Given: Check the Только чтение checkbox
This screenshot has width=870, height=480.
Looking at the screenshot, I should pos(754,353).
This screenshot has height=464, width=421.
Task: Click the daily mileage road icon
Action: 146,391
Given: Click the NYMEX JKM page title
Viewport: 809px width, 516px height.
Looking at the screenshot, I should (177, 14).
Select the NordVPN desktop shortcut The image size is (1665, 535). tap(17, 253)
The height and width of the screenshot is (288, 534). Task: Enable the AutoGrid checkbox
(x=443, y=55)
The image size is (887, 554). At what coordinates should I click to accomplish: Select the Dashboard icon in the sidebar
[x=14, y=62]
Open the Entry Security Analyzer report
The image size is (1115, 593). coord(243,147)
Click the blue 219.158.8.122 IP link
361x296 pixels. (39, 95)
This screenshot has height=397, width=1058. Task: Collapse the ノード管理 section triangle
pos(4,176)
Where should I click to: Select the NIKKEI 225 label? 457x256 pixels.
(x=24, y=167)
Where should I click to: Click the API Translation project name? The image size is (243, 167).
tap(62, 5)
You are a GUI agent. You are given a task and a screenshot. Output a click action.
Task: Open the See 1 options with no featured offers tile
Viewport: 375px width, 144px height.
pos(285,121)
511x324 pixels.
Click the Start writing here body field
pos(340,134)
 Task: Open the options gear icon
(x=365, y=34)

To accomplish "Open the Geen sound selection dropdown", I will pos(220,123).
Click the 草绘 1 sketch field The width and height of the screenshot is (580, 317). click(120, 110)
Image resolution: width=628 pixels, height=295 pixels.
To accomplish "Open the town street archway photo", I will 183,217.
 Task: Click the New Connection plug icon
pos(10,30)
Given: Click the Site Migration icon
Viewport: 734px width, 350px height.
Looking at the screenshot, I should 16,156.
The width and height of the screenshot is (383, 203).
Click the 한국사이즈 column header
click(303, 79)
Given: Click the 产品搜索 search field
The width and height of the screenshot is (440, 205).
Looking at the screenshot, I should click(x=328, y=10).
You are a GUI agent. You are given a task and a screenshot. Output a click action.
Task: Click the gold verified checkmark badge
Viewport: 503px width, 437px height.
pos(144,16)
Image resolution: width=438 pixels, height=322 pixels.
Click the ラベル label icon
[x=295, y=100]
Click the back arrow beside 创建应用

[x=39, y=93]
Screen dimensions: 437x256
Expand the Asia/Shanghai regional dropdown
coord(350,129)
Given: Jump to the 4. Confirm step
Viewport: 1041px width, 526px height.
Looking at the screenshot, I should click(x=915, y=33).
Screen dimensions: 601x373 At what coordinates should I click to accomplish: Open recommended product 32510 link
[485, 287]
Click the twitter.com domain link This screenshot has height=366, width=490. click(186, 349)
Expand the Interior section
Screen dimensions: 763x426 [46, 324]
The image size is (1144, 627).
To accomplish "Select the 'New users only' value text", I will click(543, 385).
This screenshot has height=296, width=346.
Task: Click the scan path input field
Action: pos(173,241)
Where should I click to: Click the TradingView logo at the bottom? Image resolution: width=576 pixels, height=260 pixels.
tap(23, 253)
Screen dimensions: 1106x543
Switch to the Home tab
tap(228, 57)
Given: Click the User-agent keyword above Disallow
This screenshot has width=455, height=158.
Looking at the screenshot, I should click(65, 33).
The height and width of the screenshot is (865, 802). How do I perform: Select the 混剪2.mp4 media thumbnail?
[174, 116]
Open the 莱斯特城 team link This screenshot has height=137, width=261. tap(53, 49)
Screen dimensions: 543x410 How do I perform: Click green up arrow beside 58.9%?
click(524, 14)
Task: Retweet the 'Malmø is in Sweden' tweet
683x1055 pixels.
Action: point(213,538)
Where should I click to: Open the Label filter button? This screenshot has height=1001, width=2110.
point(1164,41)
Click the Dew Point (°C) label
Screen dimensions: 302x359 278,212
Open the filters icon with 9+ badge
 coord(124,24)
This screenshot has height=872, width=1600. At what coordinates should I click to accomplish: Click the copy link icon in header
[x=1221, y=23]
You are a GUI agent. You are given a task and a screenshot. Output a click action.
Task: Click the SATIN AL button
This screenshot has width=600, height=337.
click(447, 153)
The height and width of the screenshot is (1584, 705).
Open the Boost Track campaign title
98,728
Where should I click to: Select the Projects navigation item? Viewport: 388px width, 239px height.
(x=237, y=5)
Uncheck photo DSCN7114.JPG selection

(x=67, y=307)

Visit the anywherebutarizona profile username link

§ Exercise requirements
Reproduce every row above, character for character, keeping each line as it appears.

§ Task output
Given: Check the Только чтение checkbox
This screenshot has width=870, height=480.
Looking at the screenshot, I should pos(754,353).
This screenshot has height=464, width=421.
Task: Click the daily mileage road icon
Action: 146,391
Given: Click the NYMEX JKM page title
Viewport: 809px width, 516px height.
Looking at the screenshot, I should (177, 14).
Select the NordVPN desktop shortcut The image size is (1665, 535). tap(17, 253)
The height and width of the screenshot is (288, 534). Task: Enable the AutoGrid checkbox
(x=443, y=55)
The image size is (887, 554). At what coordinates should I click to accomplish: Select the Dashboard icon in the sidebar
[x=14, y=62]
Open the Entry Security Analyzer report
The image size is (1115, 593). coord(243,147)
Click the blue 219.158.8.122 IP link
361x296 pixels. (39, 95)
This screenshot has height=397, width=1058. Task: Collapse the ノード管理 section triangle
pos(4,176)
Where should I click to: Select the NIKKEI 225 label? 457x256 pixels.
(x=24, y=167)
Where should I click to: Click the API Translation project name? The image size is (243, 167).
tap(62, 5)
You are a GUI agent. You are given a task and a screenshot. Output a click action.
Task: Open the See 1 options with no featured offers tile
Viewport: 375px width, 144px height.
pos(285,121)
511x324 pixels.
Click the Start writing here body field
pos(340,134)
 Task: Open the options gear icon
(x=365, y=34)

To accomplish "Open the Geen sound selection dropdown", I will pos(220,123).
Click the 草绘 1 sketch field The width and height of the screenshot is (580, 317). click(120, 110)
Image resolution: width=628 pixels, height=295 pixels.
To accomplish "Open the town street archway photo", I will 183,217.
 Task: Click the New Connection plug icon
pos(10,30)
Given: Click the Site Migration icon
Viewport: 734px width, 350px height.
Looking at the screenshot, I should 16,156.
The width and height of the screenshot is (383, 203).
Click the 한국사이즈 column header
click(303, 79)
Given: Click the 产品搜索 search field
The width and height of the screenshot is (440, 205).
Looking at the screenshot, I should click(x=328, y=10).
You are a GUI agent. You are given a task and a screenshot. Output a click action.
Task: Click the gold verified checkmark badge
Viewport: 503px width, 437px height.
pos(144,16)
Image resolution: width=438 pixels, height=322 pixels.
Click the ラベル label icon
[x=295, y=100]
Click the back arrow beside 创建应用

[x=39, y=93]
Screen dimensions: 437x256
Expand the Asia/Shanghai regional dropdown
coord(350,129)
Given: Jump to the 4. Confirm step
Viewport: 1041px width, 526px height.
Looking at the screenshot, I should click(x=915, y=33).
Screen dimensions: 601x373 At what coordinates should I click to accomplish: Open recommended product 32510 link
[485, 287]
Click the twitter.com domain link This screenshot has height=366, width=490. click(186, 349)
Expand the Interior section
Screen dimensions: 763x426 [46, 324]
The image size is (1144, 627).
To accomplish "Select the 'New users only' value text", I will click(543, 385).
This screenshot has height=296, width=346.
Task: Click the scan path input field
Action: pos(173,241)
Where should I click to: Click the TradingView logo at the bottom? Image resolution: width=576 pixels, height=260 pixels.
tap(23, 253)
Screen dimensions: 1106x543
Switch to the Home tab
tap(228, 57)
Given: Click the User-agent keyword above Disallow
This screenshot has width=455, height=158.
Looking at the screenshot, I should click(65, 33).
The height and width of the screenshot is (865, 802). How do I perform: Select the 混剪2.mp4 media thumbnail?
[174, 116]
Open the 莱斯特城 team link This screenshot has height=137, width=261. tap(53, 49)
Screen dimensions: 543x410 How do I perform: Click green up arrow beside 58.9%?
click(524, 14)
Task: Retweet the 'Malmø is in Sweden' tweet
683x1055 pixels.
Action: point(213,538)
Where should I click to: Open the Label filter button? This screenshot has height=1001, width=2110.
point(1164,41)
Click the Dew Point (°C) label
Screen dimensions: 302x359 278,212
Open the filters icon with 9+ badge
 coord(124,24)
This screenshot has height=872, width=1600. At what coordinates should I click to accomplish: Click the copy link icon in header
[x=1221, y=23]
You are a GUI agent. You are given a task and a screenshot. Output a click action.
Task: Click the SATIN AL button
This screenshot has width=600, height=337.
click(447, 153)
The height and width of the screenshot is (1584, 705).
Open the Boost Track campaign title
98,728
Where should I click to: Select the Projects navigation item? Viewport: 388px width, 239px height.
(x=237, y=5)
Uncheck photo DSCN7114.JPG selection

(x=67, y=307)

Visit the anywherebutarizona profile username link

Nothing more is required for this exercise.